Saturday 26 December 2009

Sherlock Holmes and the Secret Weapon (1943)

Director: Roy William Neill
Stars: Basil Rathbone and Nigel Bruce
Basil Rathbone begins this film, the second Holmes movie for Universal and the second of the three overt wartime propaganda entries in the series, in the disguise of a bookseller peddling his wares in the inns of Switzerland. Never mind needing to be called in by the British government, Holmes is already in, perhaps inevitably as evidenced by the fact that Baker Street is partially rubble because of the Blitz but also because it was simply the right thing to do at the time, which sentiment is of course the precise point of these propaganda movies. This one revolves around the Tobel bombsight which Holmes is working undercover to secure for the Allies.

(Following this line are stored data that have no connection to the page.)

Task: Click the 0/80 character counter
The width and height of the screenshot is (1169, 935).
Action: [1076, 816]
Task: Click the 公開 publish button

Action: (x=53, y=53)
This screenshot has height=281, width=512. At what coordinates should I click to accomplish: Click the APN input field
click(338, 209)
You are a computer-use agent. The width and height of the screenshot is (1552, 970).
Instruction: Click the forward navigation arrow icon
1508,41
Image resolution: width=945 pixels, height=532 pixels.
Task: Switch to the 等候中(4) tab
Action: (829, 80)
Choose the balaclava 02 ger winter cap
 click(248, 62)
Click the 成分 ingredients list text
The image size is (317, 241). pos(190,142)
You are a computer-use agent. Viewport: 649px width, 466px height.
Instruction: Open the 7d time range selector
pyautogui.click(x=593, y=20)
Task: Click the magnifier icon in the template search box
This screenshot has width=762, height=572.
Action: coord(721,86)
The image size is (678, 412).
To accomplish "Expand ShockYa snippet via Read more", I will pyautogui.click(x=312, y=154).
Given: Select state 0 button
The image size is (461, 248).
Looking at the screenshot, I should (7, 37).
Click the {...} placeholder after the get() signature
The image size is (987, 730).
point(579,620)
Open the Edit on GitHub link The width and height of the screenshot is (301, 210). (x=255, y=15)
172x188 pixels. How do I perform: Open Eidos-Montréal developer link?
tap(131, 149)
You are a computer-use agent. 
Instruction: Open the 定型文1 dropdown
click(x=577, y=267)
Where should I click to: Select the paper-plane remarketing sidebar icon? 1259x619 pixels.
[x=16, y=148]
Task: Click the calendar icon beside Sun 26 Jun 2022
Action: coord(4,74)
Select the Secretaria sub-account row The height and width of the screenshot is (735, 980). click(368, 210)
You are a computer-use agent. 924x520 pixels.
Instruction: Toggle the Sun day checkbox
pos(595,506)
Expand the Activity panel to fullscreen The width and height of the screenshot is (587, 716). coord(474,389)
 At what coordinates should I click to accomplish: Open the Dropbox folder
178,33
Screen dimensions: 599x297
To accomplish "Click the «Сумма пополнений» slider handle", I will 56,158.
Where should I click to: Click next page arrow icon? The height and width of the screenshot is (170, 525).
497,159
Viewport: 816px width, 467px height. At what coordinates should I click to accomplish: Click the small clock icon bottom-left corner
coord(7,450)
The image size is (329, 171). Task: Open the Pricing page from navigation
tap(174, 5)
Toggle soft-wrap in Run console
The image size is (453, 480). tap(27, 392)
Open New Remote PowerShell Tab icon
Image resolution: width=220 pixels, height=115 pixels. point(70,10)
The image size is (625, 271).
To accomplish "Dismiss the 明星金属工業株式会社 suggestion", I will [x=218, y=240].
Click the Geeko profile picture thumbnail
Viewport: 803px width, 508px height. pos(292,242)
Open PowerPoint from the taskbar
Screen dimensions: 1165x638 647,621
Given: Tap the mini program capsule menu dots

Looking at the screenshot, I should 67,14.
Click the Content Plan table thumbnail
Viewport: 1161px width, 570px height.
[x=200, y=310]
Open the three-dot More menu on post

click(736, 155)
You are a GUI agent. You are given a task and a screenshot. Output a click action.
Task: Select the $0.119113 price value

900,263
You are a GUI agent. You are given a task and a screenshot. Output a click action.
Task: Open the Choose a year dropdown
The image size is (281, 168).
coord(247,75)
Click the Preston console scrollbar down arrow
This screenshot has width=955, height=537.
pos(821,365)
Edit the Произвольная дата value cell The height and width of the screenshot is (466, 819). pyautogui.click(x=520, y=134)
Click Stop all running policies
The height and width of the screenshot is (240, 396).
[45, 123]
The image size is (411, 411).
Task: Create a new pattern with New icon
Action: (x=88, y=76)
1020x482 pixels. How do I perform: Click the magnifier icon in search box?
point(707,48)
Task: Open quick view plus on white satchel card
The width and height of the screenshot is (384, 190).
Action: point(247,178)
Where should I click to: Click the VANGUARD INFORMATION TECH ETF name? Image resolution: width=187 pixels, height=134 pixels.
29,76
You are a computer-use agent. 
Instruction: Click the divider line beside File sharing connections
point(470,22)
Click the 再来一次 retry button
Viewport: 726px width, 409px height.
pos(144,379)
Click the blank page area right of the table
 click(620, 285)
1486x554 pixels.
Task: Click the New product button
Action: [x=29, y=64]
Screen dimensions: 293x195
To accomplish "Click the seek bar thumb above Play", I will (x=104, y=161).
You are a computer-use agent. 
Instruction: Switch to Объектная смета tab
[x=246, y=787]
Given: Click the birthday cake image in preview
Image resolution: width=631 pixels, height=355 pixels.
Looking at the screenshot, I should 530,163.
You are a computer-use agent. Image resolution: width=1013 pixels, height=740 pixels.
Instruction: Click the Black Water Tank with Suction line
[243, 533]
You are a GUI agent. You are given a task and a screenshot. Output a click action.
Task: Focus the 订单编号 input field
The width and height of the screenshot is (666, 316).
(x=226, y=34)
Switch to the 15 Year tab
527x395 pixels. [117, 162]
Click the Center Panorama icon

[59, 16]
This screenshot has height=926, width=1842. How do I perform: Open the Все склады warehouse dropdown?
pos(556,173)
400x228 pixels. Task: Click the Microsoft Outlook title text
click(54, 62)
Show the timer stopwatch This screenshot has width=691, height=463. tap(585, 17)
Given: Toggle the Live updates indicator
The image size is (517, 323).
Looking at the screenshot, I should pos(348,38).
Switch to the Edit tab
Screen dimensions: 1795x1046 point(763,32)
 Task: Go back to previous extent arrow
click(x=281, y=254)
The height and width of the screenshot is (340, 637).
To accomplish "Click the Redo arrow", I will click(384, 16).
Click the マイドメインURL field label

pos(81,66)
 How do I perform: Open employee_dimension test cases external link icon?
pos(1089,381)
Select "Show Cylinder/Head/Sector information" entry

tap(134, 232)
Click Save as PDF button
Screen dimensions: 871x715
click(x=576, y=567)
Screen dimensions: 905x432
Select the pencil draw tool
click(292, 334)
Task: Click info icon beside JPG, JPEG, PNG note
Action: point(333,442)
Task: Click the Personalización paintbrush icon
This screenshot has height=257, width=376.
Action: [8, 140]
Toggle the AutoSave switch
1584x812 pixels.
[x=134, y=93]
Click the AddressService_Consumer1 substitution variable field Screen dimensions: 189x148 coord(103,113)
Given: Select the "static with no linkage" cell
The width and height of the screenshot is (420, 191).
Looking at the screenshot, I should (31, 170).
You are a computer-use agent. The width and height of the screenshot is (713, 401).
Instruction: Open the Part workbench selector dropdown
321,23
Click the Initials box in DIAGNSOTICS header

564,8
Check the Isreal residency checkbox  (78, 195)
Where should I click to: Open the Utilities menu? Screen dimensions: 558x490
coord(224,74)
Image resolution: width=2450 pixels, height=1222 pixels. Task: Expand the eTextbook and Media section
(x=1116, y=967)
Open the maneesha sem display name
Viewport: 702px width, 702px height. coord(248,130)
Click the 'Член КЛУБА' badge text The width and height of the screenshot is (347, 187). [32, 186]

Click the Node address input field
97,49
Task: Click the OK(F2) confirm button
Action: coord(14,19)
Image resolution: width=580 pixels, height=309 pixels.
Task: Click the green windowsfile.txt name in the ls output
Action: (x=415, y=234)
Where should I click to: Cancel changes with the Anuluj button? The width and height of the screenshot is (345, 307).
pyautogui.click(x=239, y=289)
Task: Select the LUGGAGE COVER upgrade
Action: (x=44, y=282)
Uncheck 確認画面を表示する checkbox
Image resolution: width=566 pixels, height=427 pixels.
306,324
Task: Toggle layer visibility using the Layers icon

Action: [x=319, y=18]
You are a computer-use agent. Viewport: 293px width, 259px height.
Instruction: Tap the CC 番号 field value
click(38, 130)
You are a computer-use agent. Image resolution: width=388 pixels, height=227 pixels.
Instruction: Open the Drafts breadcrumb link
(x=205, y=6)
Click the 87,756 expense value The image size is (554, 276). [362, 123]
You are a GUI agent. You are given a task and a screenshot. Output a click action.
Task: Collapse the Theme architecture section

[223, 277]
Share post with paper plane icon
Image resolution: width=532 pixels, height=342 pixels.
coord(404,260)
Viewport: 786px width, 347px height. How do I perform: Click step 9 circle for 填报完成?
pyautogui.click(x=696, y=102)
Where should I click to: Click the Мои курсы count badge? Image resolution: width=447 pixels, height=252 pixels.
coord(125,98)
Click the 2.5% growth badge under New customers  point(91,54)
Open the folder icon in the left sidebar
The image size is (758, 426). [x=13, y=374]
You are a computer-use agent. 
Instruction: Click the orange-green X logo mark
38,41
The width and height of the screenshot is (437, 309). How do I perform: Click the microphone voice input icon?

This has a real life analogy, the Norden bombsight, which was developed for the US Navy but leaked to the Germans by Nazi spies in the American factories. Here the Tobel is a Swiss device that Holmes manages to acquire, with its inventor, Dr Tobel, for use by the Allies. The danger of course is that those Nazi spies try to get hold of it anyway, something that Tobel goes to great trouble to avoid happening. He demonstrates his device successfully on Salisbury Plain but proceeds to refuse to simply hand it over, instead splitting it into four sections to entrust to separate scientists to construct. Unfortunately he promptly disappears and the coded message he leaves instructions to have given to Holmes under such a circumstance is stolen by Prof Moriarty.

And so we find ourselves in a Sherlock Holmes story that fits intriguingly into both the old school and new school approaches, very tempting to explore as a direct comparison between the two. Like Sherlock Holmes and the Voice of Terror, it's set during the Second World War with Nazis as the opposing menace but the propaganda angle is far less overt. With the exception of a few odd lines here and there the only real rallying call comes in the final scene after everything has been wrapped up and the filmmakers remind us that the same can't be said for the war. Holmes is involved in the war effort from moment one and he stays there. We should be too.

However, the war takes much more of a back seat than in the previous film, hinting at a future return to the old world of one on one battles with a dedicated master criminal, always such a pleasure to the Holmes fan. Based on the story The Dancing Men about as closely as Sherlock Holmes and the Voice of Terror was based on the story His Last Bow, ie not very closely at all, it does at least feature a plethora of the sort of details that kids like me lapped up when I was a youngster: substitution ciphers with clever twists, ingenious devices to aid the ability to be followed, polite discussions about methods of murder, let alone the frequent disguises that range from good to bad and include the in between.

There's also a monstrous battle of both wits and egos, as Holmes and Moriarty relish the opportunity to duel each other once more, one upping each other with every line or action. There are scenes here that remind of Wallace Shawn's death scene in The Princess Bride, where Holmes knows what Moriarty's going to do so he does this but Moriarty knows that Holmes knows so he has this in mind instead and so on. It's nonsense, of course, but it's blissful nonsense, precisely what any Holmes fan wants out of such a film. It's almost schizophrenic in the way we rush from war of ideology abroad to a war of wits at home among the secret passages, but it runs in the right direction at least.